▸ **WHAT THE TASK REQUIRES**:
In the text below on the advantages of using objects, why does programming with objects make errors less likely? Answer in one to three sentences.

▸ **TEXT SEGMENT**:
---

Sunday, January 8, 2012

Advantages of Using Objects

As I said at the outset, object-oriented programs are written using objects that are specific to the problem being solved. Your pinball machine simulator may well define and use objects of type Table, Ball, Flipper, and Bumper. This has tremendous advantages, not only in terms of easing the development process and making the program code easier to understand, but also in any future expansion of such a program. Java provides a whole range of standard classes to help you in the development of your program, and you can develop your own generic classes to provide a basis for developing programs that are of particular interest to you.

Because an object includes the methods that can operate on it as well as the data that defines it, programming using objects is much less prone to error. Your object-oriented Java programs should be more robust than the equivalent in a procedural programming language. Object-oriented programs take a little longer to design than programs that do not use objects since you must take care in the design of the classes that you will need, but the time required to write and test the code is sometimes substantially less than that for procedural programs. Object-oriented programs are also much easier to maintain and extend.

---

▸ **RECORDS SHOWN**:
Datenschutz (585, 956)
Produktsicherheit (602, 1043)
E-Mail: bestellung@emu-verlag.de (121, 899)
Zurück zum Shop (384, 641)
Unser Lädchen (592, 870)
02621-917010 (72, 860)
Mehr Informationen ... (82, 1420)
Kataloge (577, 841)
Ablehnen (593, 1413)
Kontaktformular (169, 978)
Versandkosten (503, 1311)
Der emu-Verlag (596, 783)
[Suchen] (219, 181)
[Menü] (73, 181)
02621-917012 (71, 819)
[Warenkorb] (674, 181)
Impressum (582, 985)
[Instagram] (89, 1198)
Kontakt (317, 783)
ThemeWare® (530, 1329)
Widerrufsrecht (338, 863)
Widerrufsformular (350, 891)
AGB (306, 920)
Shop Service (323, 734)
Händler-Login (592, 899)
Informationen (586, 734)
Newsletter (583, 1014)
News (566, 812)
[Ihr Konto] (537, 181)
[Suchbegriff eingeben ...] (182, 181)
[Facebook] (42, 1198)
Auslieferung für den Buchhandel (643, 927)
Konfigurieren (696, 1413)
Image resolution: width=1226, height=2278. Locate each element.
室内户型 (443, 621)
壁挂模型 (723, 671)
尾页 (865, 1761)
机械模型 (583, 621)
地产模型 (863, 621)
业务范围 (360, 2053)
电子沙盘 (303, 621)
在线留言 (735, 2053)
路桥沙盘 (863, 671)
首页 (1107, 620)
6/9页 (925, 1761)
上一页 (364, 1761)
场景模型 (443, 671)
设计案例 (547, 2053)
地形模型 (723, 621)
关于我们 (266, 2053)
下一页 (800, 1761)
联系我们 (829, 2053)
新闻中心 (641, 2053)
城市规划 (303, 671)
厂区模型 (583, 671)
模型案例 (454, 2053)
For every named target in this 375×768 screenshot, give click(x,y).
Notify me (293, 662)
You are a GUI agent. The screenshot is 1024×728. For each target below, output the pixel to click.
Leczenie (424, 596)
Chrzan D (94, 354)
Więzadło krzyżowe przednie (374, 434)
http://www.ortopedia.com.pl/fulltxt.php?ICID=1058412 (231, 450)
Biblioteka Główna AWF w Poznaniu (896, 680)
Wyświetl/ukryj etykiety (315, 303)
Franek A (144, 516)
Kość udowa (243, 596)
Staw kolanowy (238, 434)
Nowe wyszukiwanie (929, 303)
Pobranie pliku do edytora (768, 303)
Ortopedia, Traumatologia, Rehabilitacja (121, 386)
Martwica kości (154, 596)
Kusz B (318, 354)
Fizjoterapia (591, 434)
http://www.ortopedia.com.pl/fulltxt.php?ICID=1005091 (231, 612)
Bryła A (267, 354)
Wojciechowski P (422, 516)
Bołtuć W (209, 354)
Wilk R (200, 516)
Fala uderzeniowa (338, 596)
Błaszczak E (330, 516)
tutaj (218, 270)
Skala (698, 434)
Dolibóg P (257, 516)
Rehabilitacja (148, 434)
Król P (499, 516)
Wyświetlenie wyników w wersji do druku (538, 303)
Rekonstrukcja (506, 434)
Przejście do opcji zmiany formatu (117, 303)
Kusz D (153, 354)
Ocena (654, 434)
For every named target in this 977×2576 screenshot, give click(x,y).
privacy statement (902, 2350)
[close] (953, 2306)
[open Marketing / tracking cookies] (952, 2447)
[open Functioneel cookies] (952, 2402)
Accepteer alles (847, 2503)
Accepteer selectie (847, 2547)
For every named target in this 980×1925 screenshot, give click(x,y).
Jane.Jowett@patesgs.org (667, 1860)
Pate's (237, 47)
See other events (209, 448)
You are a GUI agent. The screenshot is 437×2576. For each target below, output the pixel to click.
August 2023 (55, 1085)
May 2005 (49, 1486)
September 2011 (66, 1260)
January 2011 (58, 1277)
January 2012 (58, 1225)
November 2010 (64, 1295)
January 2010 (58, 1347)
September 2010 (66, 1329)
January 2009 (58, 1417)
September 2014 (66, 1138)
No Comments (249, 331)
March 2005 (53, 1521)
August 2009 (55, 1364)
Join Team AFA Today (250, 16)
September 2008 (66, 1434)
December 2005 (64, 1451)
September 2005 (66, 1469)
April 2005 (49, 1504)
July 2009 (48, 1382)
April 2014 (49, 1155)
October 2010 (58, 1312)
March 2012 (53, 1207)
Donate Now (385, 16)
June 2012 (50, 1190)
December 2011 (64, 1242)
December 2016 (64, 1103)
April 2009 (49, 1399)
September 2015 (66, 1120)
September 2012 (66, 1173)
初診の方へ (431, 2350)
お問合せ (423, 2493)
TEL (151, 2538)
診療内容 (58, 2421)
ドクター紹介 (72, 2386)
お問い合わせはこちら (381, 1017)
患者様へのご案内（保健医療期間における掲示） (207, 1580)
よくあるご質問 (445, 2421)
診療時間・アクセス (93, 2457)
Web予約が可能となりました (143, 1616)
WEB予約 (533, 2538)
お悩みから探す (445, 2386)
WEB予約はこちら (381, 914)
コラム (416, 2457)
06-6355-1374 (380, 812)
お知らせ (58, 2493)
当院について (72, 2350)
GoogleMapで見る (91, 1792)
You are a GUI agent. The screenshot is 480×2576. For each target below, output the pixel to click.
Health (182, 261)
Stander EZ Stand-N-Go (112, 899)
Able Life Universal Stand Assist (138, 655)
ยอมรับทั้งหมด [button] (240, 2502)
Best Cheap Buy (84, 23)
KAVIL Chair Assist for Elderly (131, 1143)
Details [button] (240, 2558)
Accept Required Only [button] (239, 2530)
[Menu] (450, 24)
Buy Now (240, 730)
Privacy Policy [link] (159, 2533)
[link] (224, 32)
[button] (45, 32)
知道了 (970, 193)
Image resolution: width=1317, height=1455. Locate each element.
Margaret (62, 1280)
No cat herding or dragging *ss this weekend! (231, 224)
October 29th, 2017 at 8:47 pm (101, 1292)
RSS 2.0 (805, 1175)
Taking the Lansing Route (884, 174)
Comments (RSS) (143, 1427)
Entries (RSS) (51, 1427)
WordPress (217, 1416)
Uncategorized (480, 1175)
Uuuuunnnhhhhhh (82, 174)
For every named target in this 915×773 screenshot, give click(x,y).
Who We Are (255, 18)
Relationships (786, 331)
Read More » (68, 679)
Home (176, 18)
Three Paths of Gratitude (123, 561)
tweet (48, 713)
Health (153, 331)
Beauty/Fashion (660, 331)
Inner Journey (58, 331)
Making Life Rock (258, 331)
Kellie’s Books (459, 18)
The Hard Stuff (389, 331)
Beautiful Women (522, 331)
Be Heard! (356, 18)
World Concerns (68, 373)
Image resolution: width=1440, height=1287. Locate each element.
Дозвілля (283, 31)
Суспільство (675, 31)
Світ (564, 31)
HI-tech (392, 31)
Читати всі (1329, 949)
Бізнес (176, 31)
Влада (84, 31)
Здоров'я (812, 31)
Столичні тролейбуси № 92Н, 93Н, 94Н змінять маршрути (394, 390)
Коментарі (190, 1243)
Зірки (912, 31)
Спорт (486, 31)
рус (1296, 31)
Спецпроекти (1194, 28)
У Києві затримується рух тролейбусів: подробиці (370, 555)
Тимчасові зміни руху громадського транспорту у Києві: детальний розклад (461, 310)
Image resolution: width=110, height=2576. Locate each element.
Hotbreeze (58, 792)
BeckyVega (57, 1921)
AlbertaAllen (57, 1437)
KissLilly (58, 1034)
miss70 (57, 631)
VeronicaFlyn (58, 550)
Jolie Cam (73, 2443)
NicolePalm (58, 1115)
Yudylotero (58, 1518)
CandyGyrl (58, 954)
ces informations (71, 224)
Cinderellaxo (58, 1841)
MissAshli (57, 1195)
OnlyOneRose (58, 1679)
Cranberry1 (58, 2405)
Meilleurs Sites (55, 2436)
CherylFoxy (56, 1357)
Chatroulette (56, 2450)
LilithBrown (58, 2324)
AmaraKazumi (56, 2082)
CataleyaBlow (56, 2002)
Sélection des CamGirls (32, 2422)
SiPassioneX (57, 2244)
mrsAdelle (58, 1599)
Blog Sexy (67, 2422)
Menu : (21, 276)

---

▸ **WRITTEN SOLUTION**:
Programming with objects is less prone to error because an object includes both the data that defines it and the methods that can operate on it.